Problems:
[1] From the bufferbloat discussion, reproduce word for word the passage that begins with "Well different DN-server" and ends after "again (copy and paste the output as 'Preformatted Text')".
[2] According to the bufferbloat discussion, which bufferbloat can you realistically address?

Excerpt:
____________
Well different DN-server can direct you to different nodes in cloudflare's network and these can be loaded differently. This might indicate that throughput and latency for the wavefront test might not be limited by your own router...
It would be interesting to see:
output of tc -s qdisc (copy and paste the output as 'Preformatted Text')
run a speedtest and post the results here (copy and paste the result link)
immediately after the speedtest finishes run tc -a qdisc again (copy and paste the output as 'Preformatted Text')
Possible, but still inconclusive as it is not clear whether wavefront/cloudflare works well for you, you can realistically only address the bufferbloat on your access link, but the wavefront tests will report the aggregate bufferbloat including bloat on segments of the path outside of your home network.
Wavefront uses cloudfront for its data sinks and sources. My theory is that switching from your (ISP's?) default DN-servers to Google's DN-servers might simply steer you towards different cloudflare nodes. Sorry, I probably should have elaborated on this.
These specific compilation switches could improve size, power, or performance. It would be nice if you could share the script to build with those optimizations or compare it against the standard build without them. If the optimization is effective and it is not generating any side effects, it could, and should, be included in the master.
____________
Dataset section:
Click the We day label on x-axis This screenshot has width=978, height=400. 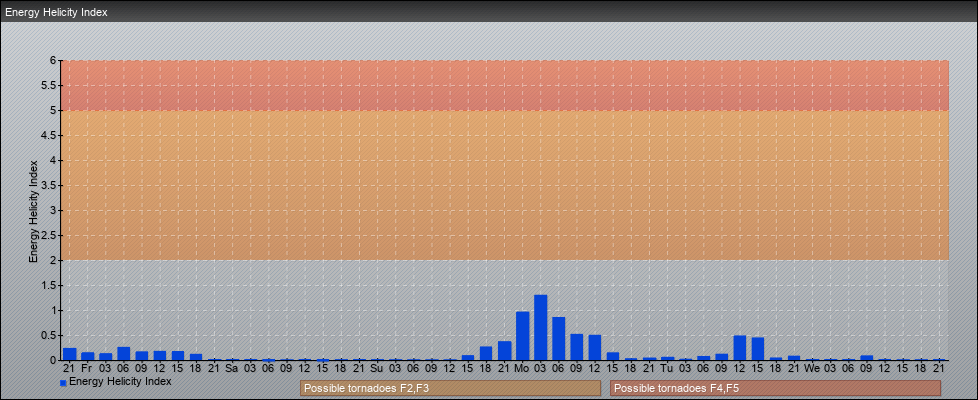point(811,369)
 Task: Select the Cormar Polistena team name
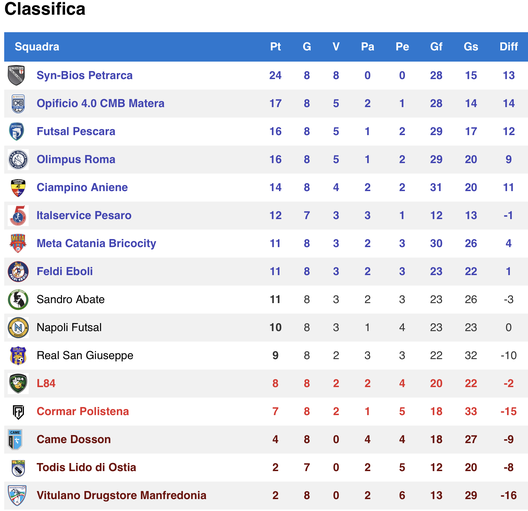(83, 411)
____________
Results for each task:
[1]
Well different DN-server can direct you to different nodes in cloudflare's network and these can be loaded differently. This might indicate that throughput and latency for the wavefront test might not be limited by your own router...
It would be interesting to see:
output of tc -s qdisc (copy and paste the output as 'Preformatted Text')
run a speedtest and post the results here (copy and paste the result link)
immediately after the speedtest finishes run tc -a qdisc again (copy and paste the output as 'Preformatted Text')

[2] Only the bufferbloat on your own access link.